Advanced: HNSW + Quantization

Combining HNSW with quantization for extreme scale:

# Quantized storage (lower precision) + HNSW indexing
def quantize_vector(embedding):
    # Scale to [-127, 127] int8 range
    return np.int8(np.clip(embedding * 127, -127, 127))


# Build index on quantized vectors
quantized_embeddings = np.array([quantize_vector(e)
                                 for e in embeddings])
index.add_items(quantized_embeddings, labels)


Trade-off:
- Memory: 4x reduction (float32 → int8)
- Speed: Faster computation
- Recall: Slight reduction (usually negligible)

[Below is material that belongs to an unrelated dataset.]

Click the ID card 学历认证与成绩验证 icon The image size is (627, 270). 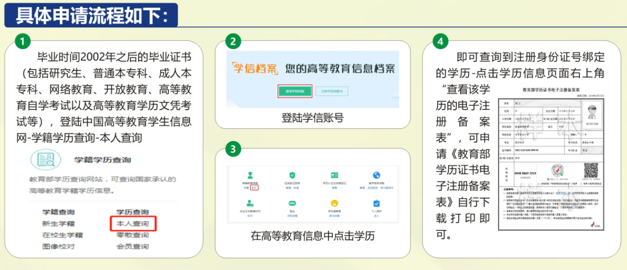click(335, 175)

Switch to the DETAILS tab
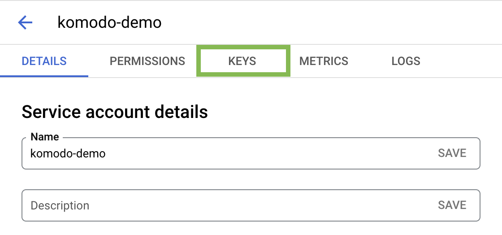[x=44, y=61]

Comparison to Other Algorithms

AspectHNSWIVFPQ
Recall99%+90-95%85-90%
Latency<1ms1-10ms<1ms
Memory~10% overhead~5% overhead<5% raw
Scalability1M-100M10M-1B100M-1B
EaseEasyMediumHard

Recommendation: Start with HNSW unless you have extreme scale or latency requirements.

Conclusion

HNSW is the gold standard for RAG vector indexing. It provides excellent recall (99%+) with sub-millisecond latency, is easy to tune, and scales to hundreds of millions of vectors. Most modern vector databases (Milvus, Weaviate, Pinecone) use HNSW as their default indexing method.

Understand its parameters, tune conservatively, and monitor latency/recall trade-offs in your specific workload.